"""

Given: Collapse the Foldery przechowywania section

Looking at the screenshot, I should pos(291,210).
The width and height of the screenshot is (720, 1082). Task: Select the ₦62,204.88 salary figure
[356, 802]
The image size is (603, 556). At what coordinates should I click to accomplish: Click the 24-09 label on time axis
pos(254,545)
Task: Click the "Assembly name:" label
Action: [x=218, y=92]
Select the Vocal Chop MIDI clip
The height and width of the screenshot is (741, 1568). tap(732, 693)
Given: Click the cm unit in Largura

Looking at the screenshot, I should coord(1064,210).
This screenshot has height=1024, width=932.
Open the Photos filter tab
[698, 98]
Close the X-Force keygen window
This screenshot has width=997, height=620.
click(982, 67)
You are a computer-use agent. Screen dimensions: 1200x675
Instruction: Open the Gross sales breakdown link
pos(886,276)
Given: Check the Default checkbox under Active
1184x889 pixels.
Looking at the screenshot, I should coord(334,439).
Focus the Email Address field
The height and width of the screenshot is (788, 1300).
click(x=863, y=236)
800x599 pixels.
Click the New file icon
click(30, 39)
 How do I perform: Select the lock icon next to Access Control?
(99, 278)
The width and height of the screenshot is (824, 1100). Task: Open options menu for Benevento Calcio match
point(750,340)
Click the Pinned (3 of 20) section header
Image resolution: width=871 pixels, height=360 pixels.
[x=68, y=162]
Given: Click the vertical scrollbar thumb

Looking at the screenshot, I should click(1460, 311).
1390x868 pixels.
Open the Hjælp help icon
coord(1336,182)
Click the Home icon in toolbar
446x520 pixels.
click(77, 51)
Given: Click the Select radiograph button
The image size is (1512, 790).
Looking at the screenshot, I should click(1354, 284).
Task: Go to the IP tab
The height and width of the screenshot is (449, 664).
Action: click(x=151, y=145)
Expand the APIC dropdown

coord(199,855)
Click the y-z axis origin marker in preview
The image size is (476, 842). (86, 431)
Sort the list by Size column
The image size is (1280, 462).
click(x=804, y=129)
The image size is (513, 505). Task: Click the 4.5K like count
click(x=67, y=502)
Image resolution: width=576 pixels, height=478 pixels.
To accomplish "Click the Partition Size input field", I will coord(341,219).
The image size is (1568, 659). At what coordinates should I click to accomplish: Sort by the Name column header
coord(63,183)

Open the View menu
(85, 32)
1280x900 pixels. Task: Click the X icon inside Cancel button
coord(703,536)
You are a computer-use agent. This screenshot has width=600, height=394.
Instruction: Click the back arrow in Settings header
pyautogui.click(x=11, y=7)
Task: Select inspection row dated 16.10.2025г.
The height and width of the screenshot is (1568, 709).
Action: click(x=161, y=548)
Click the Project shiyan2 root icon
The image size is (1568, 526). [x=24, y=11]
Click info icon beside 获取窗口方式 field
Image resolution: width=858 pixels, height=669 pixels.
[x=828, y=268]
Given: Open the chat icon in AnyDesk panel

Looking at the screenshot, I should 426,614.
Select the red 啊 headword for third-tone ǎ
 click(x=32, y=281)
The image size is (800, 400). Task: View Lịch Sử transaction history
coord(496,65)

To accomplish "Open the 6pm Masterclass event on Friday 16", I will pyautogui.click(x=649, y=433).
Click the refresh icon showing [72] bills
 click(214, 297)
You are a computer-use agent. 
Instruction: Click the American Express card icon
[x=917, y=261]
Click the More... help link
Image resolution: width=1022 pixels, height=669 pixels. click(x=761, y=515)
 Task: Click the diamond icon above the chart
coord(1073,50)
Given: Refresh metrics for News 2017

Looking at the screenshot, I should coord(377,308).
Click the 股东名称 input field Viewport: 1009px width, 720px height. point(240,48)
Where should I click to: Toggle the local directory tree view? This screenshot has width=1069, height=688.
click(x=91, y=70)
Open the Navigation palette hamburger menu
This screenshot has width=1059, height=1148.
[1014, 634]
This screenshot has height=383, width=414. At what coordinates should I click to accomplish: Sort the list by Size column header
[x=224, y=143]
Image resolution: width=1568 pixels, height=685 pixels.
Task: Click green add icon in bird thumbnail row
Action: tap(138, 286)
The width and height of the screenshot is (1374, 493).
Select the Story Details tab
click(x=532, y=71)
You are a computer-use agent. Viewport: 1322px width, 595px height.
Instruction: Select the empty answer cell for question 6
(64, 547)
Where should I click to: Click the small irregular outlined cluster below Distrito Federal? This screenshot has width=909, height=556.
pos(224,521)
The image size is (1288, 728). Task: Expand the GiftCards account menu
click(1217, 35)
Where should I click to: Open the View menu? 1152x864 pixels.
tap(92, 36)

"""

State the number of lines in these entries that include the string "Viewport". Provide nothing beyond that number.

2